Wer Zeitreisen ebenso mag wie Detektivromane der 1930er Jahre, die prüden, gespenstergläubigen und schwärmerischen Viktorianer gerne mal durch den Kakao gezogen sieht, ist mit diesem turbulenten Roman an genau der richtigen Adressen. Auch Romantiker kommen auf ihre Kosten: Werden Ned und Verity einander ganz am Schluss in die Arme fallen? Wer ist der geheimnisvolle Mr. C, den Tossie heiraten wird? Welche Rolle spielt jene geheimnisvolle Diebin im Leben von Professor Dunworthy?

In einer echten Screwball-Komödie bleibt alles spannend und rätselhaft bis zum Schluss. Fans von Cary Grant und andere Screwball-Größen sind klar im Vorteil.
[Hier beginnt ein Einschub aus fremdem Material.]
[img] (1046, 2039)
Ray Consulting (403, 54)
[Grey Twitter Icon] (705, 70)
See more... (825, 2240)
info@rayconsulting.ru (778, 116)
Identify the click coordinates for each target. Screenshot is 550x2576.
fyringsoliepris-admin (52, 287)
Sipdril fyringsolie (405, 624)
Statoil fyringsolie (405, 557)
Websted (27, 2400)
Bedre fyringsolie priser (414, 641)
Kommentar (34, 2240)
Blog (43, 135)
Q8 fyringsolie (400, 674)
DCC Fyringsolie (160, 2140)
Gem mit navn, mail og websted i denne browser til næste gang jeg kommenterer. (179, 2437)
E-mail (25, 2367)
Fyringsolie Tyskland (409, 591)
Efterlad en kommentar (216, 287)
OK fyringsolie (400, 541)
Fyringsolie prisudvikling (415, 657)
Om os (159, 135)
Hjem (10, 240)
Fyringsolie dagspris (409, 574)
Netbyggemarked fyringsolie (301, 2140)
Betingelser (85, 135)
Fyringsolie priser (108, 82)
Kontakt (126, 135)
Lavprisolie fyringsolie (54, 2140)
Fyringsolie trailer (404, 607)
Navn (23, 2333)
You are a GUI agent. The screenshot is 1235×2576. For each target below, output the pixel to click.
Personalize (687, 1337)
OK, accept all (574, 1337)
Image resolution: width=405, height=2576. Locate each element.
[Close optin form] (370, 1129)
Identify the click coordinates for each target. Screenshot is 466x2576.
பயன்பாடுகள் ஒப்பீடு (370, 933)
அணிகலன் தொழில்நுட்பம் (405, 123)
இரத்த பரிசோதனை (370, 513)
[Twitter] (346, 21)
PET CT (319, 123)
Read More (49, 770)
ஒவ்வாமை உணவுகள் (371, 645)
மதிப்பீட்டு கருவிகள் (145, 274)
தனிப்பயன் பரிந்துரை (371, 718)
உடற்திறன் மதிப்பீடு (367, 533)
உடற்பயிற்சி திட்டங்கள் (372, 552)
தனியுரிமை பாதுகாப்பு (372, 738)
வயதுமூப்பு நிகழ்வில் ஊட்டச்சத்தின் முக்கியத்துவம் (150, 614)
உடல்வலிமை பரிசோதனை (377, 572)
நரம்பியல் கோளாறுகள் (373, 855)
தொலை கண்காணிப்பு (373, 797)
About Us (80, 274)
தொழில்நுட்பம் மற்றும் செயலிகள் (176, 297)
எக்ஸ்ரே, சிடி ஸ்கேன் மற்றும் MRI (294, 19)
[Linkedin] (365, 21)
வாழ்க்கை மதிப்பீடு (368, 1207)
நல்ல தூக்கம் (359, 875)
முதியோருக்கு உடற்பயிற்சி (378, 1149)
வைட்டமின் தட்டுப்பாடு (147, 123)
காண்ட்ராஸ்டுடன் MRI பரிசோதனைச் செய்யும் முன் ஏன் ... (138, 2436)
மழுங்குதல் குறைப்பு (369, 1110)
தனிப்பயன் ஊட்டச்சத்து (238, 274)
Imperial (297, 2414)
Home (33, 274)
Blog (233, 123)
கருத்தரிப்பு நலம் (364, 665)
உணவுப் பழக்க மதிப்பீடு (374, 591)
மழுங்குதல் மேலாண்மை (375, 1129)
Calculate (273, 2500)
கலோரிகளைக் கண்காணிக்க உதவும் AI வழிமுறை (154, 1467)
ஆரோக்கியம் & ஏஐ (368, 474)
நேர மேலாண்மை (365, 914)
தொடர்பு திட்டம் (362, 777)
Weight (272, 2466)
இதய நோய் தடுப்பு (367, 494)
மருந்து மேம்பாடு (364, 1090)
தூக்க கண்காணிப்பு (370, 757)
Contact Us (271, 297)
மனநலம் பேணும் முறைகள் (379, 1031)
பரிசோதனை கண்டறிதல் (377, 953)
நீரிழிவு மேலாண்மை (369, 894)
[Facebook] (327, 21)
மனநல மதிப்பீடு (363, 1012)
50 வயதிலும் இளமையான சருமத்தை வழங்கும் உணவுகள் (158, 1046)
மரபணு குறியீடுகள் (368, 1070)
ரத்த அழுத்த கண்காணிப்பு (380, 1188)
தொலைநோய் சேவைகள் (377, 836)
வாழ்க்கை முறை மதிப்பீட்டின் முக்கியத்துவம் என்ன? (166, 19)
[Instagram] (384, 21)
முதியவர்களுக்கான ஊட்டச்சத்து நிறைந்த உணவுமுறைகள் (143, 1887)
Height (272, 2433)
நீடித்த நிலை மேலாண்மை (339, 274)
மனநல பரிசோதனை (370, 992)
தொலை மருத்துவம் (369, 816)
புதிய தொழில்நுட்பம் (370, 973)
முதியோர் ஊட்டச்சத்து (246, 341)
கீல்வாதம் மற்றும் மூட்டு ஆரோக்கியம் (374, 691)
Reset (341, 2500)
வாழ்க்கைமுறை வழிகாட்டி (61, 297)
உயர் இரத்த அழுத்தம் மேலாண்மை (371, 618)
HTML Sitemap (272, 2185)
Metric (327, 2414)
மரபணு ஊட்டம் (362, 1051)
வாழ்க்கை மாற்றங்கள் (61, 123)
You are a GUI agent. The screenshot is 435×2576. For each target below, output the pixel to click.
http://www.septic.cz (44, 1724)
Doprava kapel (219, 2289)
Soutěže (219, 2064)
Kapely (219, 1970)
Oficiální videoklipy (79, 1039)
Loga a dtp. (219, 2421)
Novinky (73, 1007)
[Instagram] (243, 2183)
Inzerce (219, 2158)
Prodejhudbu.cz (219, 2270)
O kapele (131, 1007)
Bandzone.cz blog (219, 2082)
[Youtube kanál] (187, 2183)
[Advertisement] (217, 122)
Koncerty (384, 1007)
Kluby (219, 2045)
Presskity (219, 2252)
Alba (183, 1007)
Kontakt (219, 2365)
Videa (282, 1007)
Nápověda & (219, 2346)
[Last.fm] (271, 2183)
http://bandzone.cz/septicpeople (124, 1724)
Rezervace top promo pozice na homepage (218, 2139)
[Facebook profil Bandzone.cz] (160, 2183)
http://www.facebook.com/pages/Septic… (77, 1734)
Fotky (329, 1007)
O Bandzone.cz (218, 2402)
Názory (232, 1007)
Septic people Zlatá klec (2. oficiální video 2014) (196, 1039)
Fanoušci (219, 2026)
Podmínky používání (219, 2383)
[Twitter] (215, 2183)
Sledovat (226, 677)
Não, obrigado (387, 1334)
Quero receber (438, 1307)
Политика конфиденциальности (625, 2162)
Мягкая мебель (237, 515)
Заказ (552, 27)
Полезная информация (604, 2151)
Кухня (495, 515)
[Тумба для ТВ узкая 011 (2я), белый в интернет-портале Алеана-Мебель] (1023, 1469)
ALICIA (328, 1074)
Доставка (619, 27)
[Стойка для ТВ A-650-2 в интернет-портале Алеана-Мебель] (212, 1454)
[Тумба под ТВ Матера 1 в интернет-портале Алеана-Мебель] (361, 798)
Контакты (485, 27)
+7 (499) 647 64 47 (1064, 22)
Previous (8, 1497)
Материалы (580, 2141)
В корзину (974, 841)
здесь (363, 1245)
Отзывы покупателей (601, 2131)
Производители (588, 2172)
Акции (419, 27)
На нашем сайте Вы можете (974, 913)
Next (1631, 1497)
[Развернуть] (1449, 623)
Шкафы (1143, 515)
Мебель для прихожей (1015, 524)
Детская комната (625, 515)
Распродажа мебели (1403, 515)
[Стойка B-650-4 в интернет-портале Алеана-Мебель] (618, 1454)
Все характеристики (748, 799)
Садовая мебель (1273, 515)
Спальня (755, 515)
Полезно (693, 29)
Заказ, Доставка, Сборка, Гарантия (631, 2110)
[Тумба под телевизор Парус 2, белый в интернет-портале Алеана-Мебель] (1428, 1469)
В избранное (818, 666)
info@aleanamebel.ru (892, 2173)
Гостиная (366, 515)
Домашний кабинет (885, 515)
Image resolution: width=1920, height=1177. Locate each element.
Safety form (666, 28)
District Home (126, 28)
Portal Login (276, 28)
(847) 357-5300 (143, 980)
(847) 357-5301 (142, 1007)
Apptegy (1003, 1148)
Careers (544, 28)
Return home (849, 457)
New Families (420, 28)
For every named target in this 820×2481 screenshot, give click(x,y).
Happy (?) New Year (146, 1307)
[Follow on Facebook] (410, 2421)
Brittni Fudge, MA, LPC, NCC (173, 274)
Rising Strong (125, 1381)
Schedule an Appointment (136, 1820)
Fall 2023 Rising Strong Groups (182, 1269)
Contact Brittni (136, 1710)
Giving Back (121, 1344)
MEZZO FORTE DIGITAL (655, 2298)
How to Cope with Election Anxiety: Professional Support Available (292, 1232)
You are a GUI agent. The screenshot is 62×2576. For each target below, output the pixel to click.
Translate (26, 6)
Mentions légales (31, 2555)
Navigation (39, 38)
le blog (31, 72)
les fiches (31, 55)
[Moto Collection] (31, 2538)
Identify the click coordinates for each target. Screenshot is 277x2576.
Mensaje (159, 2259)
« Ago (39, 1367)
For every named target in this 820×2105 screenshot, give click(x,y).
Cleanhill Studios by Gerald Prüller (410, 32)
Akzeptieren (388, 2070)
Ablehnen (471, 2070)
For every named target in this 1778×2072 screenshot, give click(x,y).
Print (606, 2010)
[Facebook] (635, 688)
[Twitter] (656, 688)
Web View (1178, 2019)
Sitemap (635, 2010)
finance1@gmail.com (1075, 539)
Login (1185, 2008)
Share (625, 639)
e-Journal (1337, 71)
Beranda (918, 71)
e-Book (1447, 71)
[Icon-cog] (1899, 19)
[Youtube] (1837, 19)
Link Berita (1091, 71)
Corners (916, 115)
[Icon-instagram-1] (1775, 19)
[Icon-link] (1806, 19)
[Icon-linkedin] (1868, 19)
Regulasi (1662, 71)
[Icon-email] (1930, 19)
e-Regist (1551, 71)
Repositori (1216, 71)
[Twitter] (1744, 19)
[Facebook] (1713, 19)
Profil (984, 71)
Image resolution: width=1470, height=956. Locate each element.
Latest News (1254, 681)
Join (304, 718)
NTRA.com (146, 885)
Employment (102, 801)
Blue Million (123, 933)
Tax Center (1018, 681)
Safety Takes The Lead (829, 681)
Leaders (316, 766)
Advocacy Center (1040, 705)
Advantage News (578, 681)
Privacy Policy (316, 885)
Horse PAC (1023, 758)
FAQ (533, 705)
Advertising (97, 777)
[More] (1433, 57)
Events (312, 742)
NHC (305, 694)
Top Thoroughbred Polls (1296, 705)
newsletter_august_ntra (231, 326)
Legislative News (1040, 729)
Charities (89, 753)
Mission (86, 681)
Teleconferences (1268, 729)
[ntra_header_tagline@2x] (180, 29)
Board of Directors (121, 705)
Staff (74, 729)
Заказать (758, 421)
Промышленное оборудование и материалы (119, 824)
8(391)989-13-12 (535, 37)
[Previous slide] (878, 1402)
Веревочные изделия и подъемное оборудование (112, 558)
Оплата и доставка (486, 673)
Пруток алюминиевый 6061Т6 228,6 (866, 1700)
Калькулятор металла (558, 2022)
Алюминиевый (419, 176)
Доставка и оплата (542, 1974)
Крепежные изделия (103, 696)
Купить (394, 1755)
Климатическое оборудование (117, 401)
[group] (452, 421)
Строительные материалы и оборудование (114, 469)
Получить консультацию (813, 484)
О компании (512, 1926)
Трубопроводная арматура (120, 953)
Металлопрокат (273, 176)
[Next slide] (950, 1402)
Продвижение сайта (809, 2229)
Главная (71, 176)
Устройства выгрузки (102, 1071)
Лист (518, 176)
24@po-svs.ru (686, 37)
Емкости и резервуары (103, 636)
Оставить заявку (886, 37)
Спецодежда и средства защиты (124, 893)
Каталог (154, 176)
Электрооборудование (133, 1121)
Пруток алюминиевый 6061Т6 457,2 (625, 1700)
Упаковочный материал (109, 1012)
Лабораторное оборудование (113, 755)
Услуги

Aber man muss sie nicht kennen – die Autorin gibt entsprechende Hinweise. Das gleiche gilt für die genannten Detektivromane. Doch welcher Gegenspieler unseren wackeren Zeit-Agenten Streiche spielt, darf hier nicht verraten werden.

Für die vielen Sach- und Stilfehler gibt es einen halben Punkt Abzug.

Taschenbuch: 719 Seiten.
O-Titel: To Say Nothing of the Dog or How We Found the Bishop’s Bird Stump At last, 1997
Aus dem Englischen von Christian Lautenschlag.